Bedwetting, medically known as enuresis, is a problem with controlling the bladder. The person suffering from bedwetting has difficulties controlling urination while awake or sleeping. Nocturnal bed wetting most commonly affects children. They normally achieve bladder control at different ages and first learn how to achieve daytime continence while they may still have difficulty achieving nighttime continence. The condition is not considered serious in case the child has not reached preschool age.

Nocturnal enuresis is classified as primary or secondary. Primary nocturnal enuresis is defined as inability to stay constantly dry at night while secondary enuresis develops if the child has experienced at least 6 months of dryness at night and then shows inability to control urination at night.

There are many psychological issues and medical conditions associated with nocturnal bedwetting. Primary nocturnal enuresis is, for example, connected with chromosomal abnormalities. Furthermore, the condition may develop as a consequence of abnormally positioned ureter, constipation, excessive urine output, certain heart conditions, neurological disorders, sleep arousal disorder, urinary track infection and urethral obstruction. Secondary bedwetting is strongly associated with many psychological issues, stress or can be a side effect of certain medical conditions such as diabetes, excessive production of the thyroid gland hormones, epilepsy or obstructive sleep apnea.

Therapy for Bedwetting

It is essential to find the underlying cause and pay attention to social as well as psychological impact of the condition. Treatment for bedwetting includes behavioral modification, medications and in certain cases surgery.
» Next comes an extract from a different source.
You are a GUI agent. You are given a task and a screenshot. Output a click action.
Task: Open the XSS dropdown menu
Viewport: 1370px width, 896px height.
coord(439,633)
Behavioral modification is essential for managing nocturnal enuresis. Parents are advised to be patient and support their child. This therapy may show positive results within a month. Positive reinforcement is one technique that includes periodical waking the child at night to use the bathroom. Restricting the intake of fluids late in the day and encouraging regular habit to urinate are also beneficial. Alarm devices represent an excellent way to treat bedwetting but they are generally recommended in children over the age of 7. The device works by a sensor that detects the urine. Once the alarm is activated the signal is sent and its purpose is to wake the child. The alarms may produce sound, light or they vibrate. This helps the child to stop urinating in the bed and to continue urination in the bathroom.

Bladder training is a good option for children whose bladder cannot hold sufficient amount of urine. The goal of this treatment is to gradually increase the amount of urine the child can hold which is adapted to the child's age. This method is recommended prior to using medications and starting with the alarm device.

Medicamentous treatment is reserved for children in whom the condition cannot be brought under control with nonpharmacological treatments. There is a variety of medications and the doctor will chose the most suitable one.